On October 10, Openlands launched a major new tree planting program in Chicago with Mayor Rahm Emanuel and local community partners. The focus of this urban forestry initiative is to increase the number and quality of the trees in the city, while creating educational opportunities for citizens to care about and to plant trees within their neighborhood parks, streets, and natural areas. Through hands-on education, communities learn the multiple benefits of trees and are encouraged to adopt and care for their trees. Beyond providing shade and beauty, city trees clean air, capture and clean water, support biodiversity, and conserve energy.

Held on a sunny afternoon in the Chicago Lawn neighborhood, the kick-off event included the planting of five trees by Openlands’ TreeKeepers and neighbors.  It was directly adjacent to Donald L. Morrill Math & Science School, where Openlands unveiled a new school garden in June.

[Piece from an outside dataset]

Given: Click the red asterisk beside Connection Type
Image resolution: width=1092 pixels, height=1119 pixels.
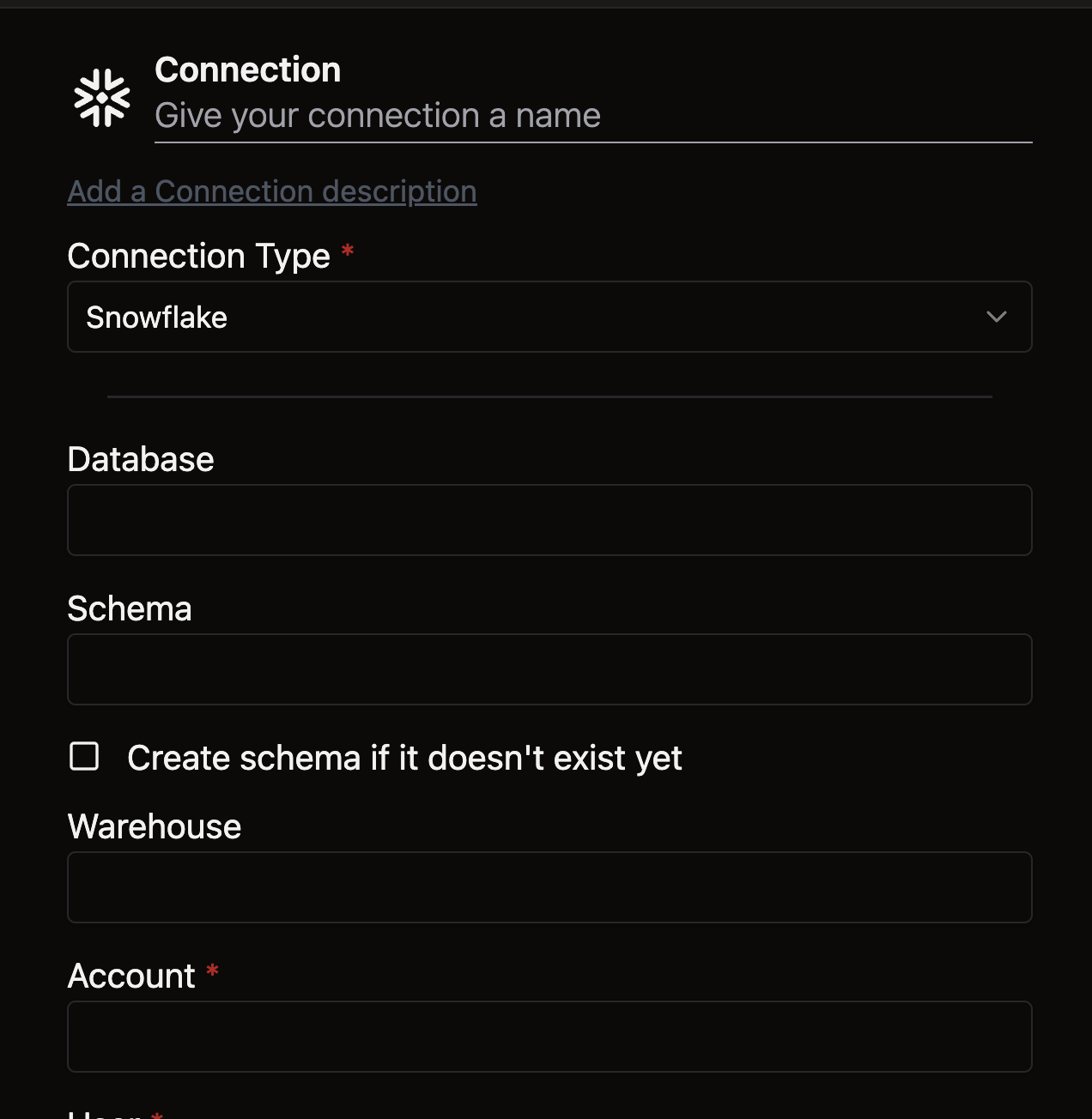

Mayor Emanuel, Openlands President & CEO Jerry Adelmann, and The Southwest Organizing Project Executive Director Jeff Bartow, who is partnering with Openlands, spoke to the assembled students, community members, and city officials about the benefits of trees and their importance in building strong neighborhoods.

Mayor Rahm Emanuel, Openlands President & CEO Jerry Adelmann, and SWOP Executive Director spoke to the assembled students, community members, and city officials about the benefits of trees and their importance in building strong neighborhoods.

“Chicago’s motto is ‘City in a garden’ and generations of Chicagoans have helped preserve and protect this legacy,” said Mayor Emanuel. “Trees are a critical part of our heritage as they enhance the livability of our neighborhoods and the health of our city. We welcome the Openlands Urban Forestry Initiative and look forward to working together to improve sustainability and quality of life throughout Chicago.”

“Since launching the TreeKeepers program in 1991, Openlands has been at the forefront of protecting Chicago’s urban forest through the dedication of citizen volunteers,” said Jerry Adelmann. “This initiative adds tree planting to the scope of Openlands’ work on a huge, but focused scale. Yet even as we embark on this new initiative, our commitment remains on making a smart impact, not simply planting trees, but working with communities to both plant and care for their new trees.”

"SWOP is in the midst of a campaign to reclaim houses that are now vacant because of the foreclosure crisis,” said Jeff Bartow. “The partnership with Morrill School and Openlands is a way to strengthen that work because it brings schools, families, and other organizations together to make positive change in our neighborhoods."

The John D. and Catherine T. MacArthur Foundation is supporting the initiative with a $500,000 grant to plant 5,000 trees between now and the end of 2015. The Boeing Company is providing support with a grant to Openlands to provide education and outreach in the Chicago Lawn neighborhood.